Nella specie non sono stati allegati vizi motivazionali nei termini indicati dalla giurisprudenza di legittimità con riferimento all’art. 360 c.p.c., comma 1, n. 5 novellato e, in ogni caso, non sussistono i vizi motivazionali nei ristretti limiti ora consentiti e sopra riportati.

6.4. Parimenti da disattendere sono le doglianze relative al mancato riconoscimento della protezione umanitaria.

Le censure proposte al riguardo, oltre che generiche, sono inammissibili in quanto, con le riportate doglianze, il ricorrente, sia con riferimento alla dedotta situazione di vulnerabilità soggettiva, sia in relazione alla situazione del suo Paese, tende ad una rivalutazione degli accertamenti di fatto effettuata dal Tribunale che ha escluso, con adeguata motivazione, nel caso concreto, la sussistenza di fattori di vulnerabilità soggettiva e oggettiva, evidenziando anche la ritenuta non credibilità del ricorrente.

Va peraltro rimarcato che questa Corte ha già avuto modo di affermare che non può essere riconosciuto al cittadino straniero il diritto al permesso di soggiorno per motivi umanitari considerando, isolatamente e astrattamente, il suo livello di integrazione in Italia, nè tale diritto può essere affermato in considerazione del contesto di generale e non specifica compromissione dei diritti umani accertato in relazione al paese di provenienza (Cass. 3/06/2018, n. 17071). Va ribadito al riguardo quanto affermato da questa Corte con l’ordinanz 24/09/2019, n. 23778 (pur sulla scia di Cass. 23/02/2018, n. 4455), secondo cui “occorre il riscontro di “seri motivi” (non tipizzati) diretti a tutelare situazioni di vulnerabilità individuale, mediante una valutazione comparata della vita privata e familiare del richiedente in Italia e nel Paese di origine, che faccia emergere un’effettiva ed incolmabile sproporzione nel godimento dei diritti fondamentali che costituiscono presupposto indispensabile di una vita dignitosa, da correlare però alla specifica vicenda personale del richiedente… altrimenti si finirebbe per prendere in considerazione non già la situazione particolare del singolo soggetto, ma piuttosto quella del suo Paese d’origine in termini del tutto generali ed astratti in contrasto col parametro normativo di cui al D.Lgs. n. 286 cit., art. 5, comma 6″ (v. anche Cass. 3/04/2019, n. 9304).

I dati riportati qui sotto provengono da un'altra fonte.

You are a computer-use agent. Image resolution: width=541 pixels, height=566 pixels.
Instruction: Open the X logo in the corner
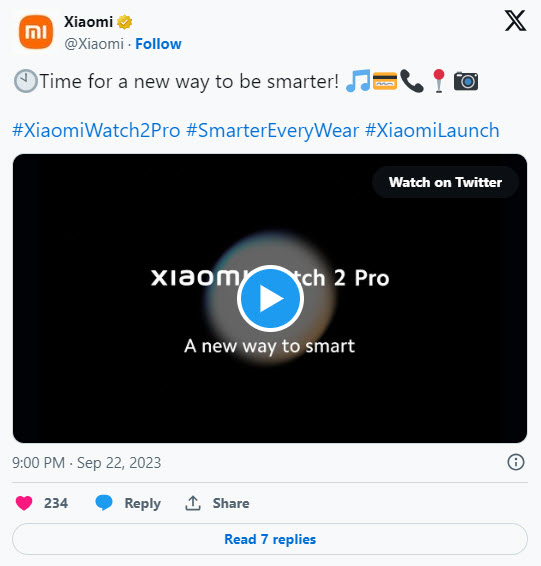coord(515,21)
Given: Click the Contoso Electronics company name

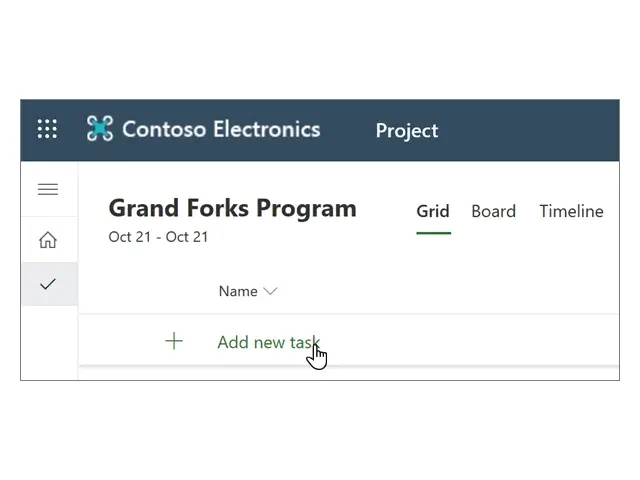Looking at the screenshot, I should (x=221, y=129).
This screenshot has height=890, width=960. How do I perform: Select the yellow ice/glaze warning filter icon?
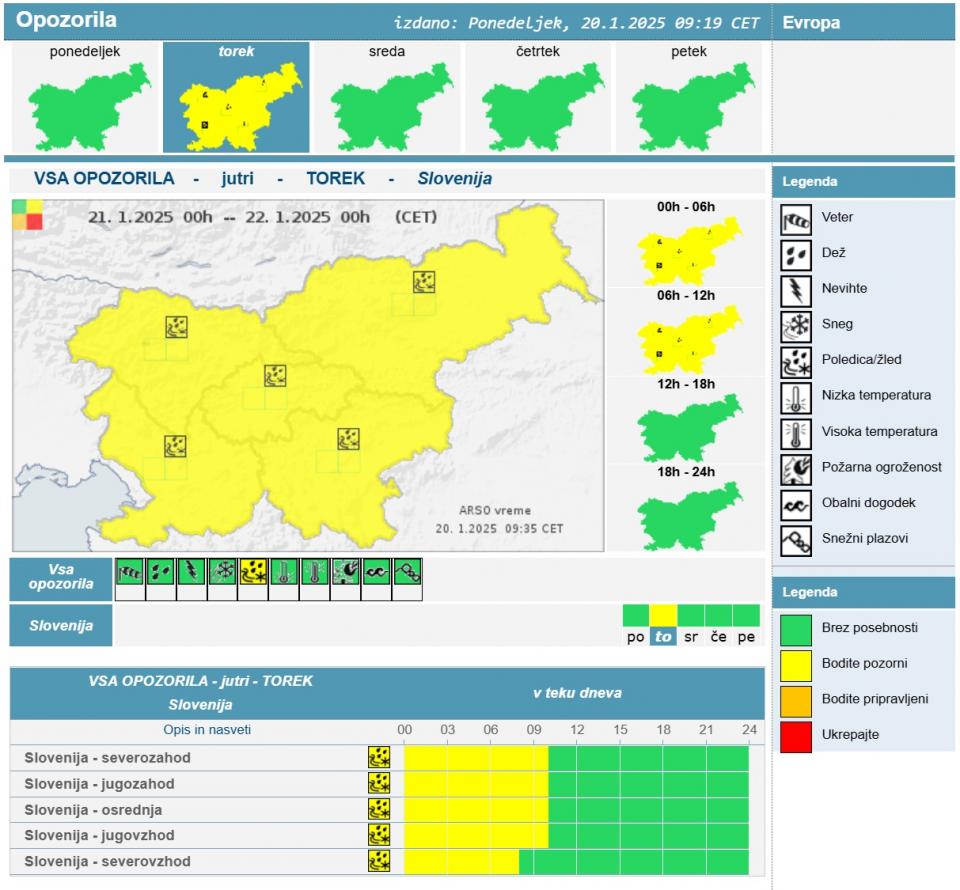coord(254,571)
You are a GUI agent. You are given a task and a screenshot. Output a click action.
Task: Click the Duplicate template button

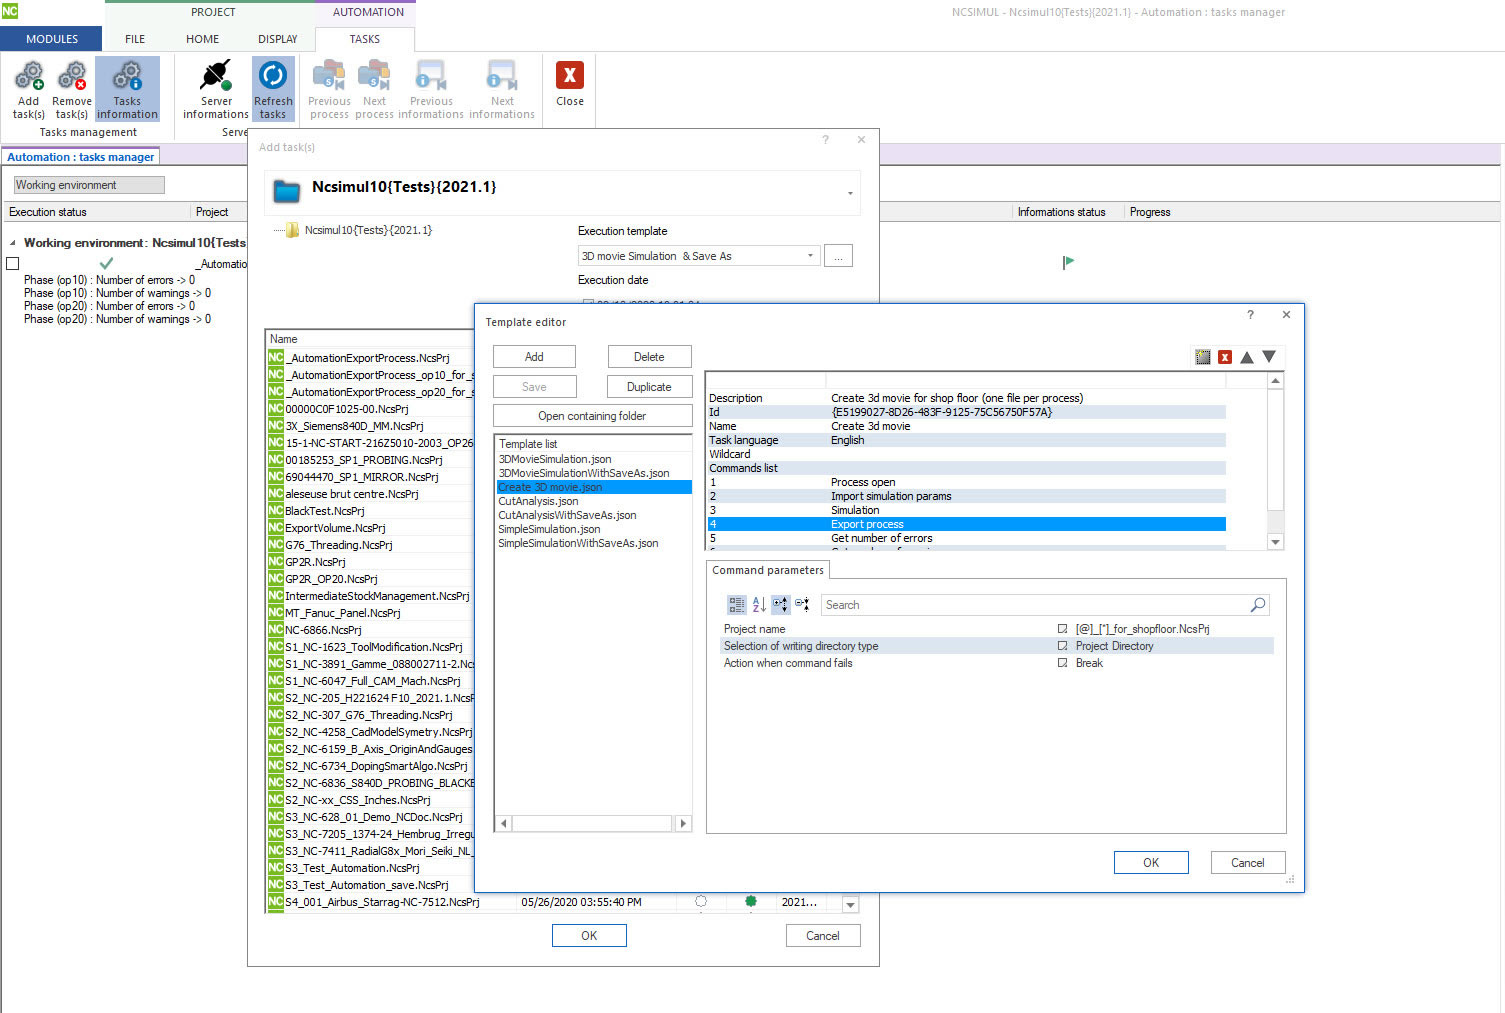tap(649, 387)
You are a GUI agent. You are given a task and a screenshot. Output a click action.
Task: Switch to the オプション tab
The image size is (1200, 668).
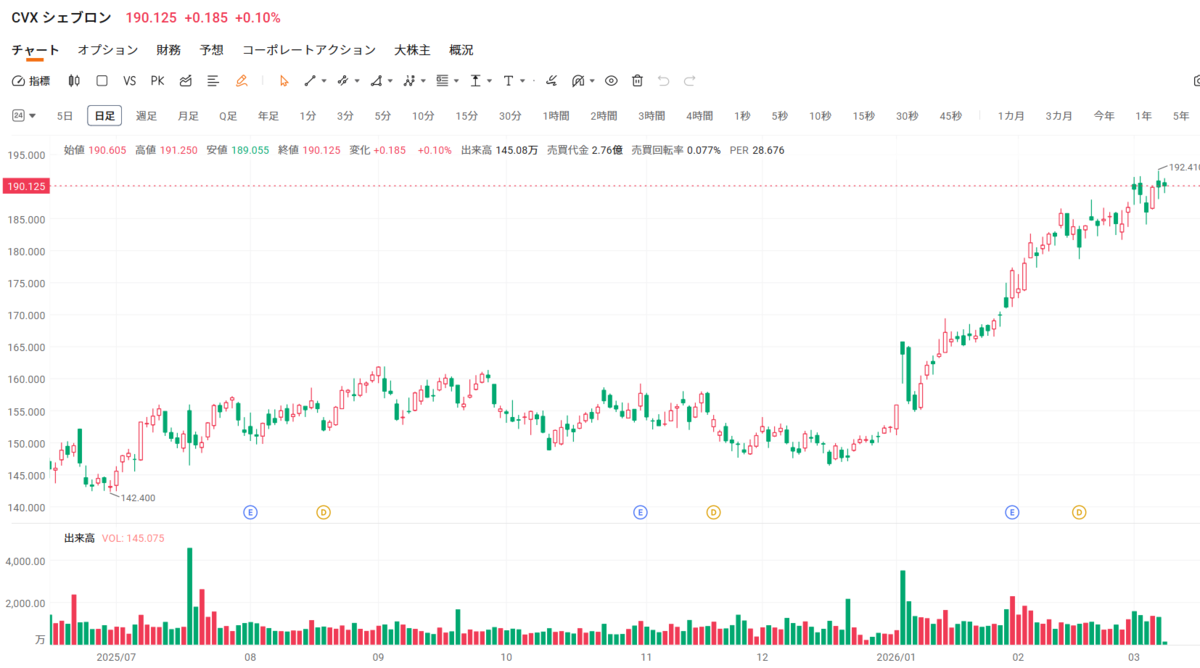tap(108, 50)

Trattasi di principi ribaditi da ultimo anche da Cass., sez. un., 13/11/2019, n. 29460.

7. In conclusione, il ricorso deve essere dichiarato inammissibile.

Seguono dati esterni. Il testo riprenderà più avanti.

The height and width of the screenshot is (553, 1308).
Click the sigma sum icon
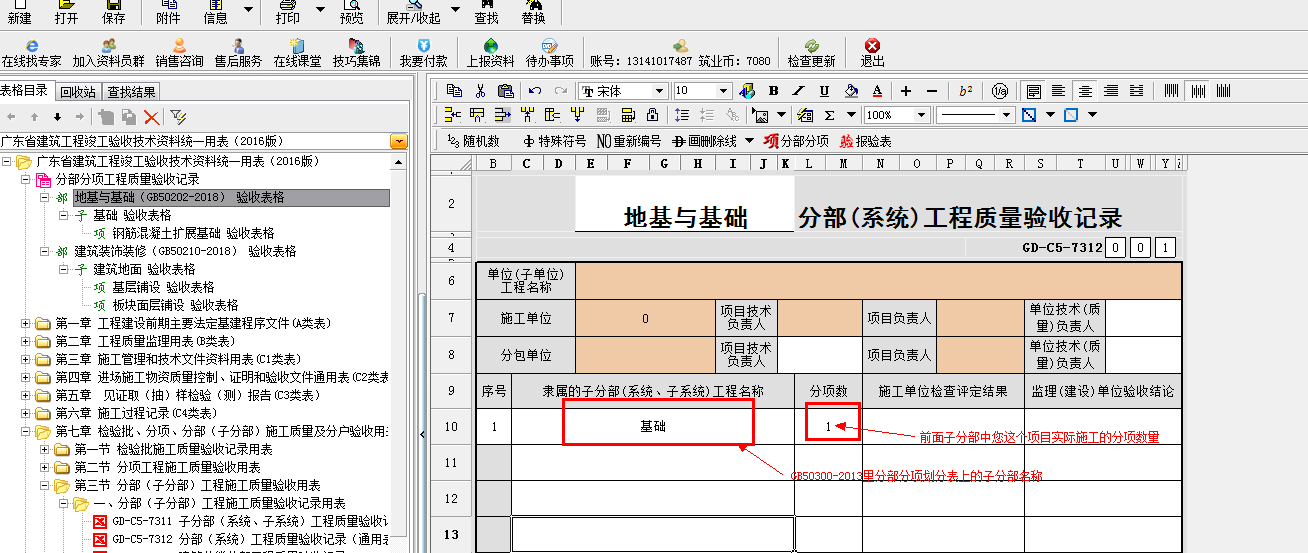click(829, 115)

8. Non vi è luogo a provvedere per le spese del giudizio di cassazione nei confronti dell’intimato, non avendo lo stesso svolto attività difensiva in questa sede.

9. Va dato atto della sussistenza dei presupposti processuali per il versamento, se dovuto, da parte del ricorrente, ai sensi del D.P.R. 30 maggio 2002, n. 115, art. 13, comma 1 quater, nel testo introdotto dalla L. 24 dicembre 2012, n. 228, art. 1, comma 17, di un ulteriore importo a titolo di contributo unificato, pari a quello dovuto per il ricorso, a norma dello stesso art. 13, comma 1 bis (Cass., sez. un., 20 settembre 2019, n. 23535; v. anche Cass. 5/04/2019, n. 9660; Cass., ord., 30/10/2019, n. 27867; Cass., ord., 14710/2019 n. 25862), evidenziandosi che il presupposto dell’insorgenza di tale obbligo non è collegato alla condanna alle spese, ma al fatto oggettivo del rigetto integrale o della definizione in rito, negativa per l’impugnante, del gravame (v. Cass. 13 maggio 2014, n. 10306).

P.Q.M.

La Corte dichiara inammisibile il ricorso; ai sensi del D.P.R. 30 maggio 2002, n. 115, art. 13, comma 1 quater, nel testo introdotto dalla L. 24 dicembre 2012, n. 228, art. 1, comma 17, dà atto della sussistenza dei presupposti processuali per il versamento, se dovuto, da parte del ricorrente, dell’ulteriore importo a titolo di contributo unificato, pari a quello dovuto per il ricorso, a norma dello stesso art. 13, comma 1 bis.

Così deciso in Roma, nella Camera di consiglio della Sezione prima Civile della Corte Suprema di Cassazione, il 19 dicembre 2019.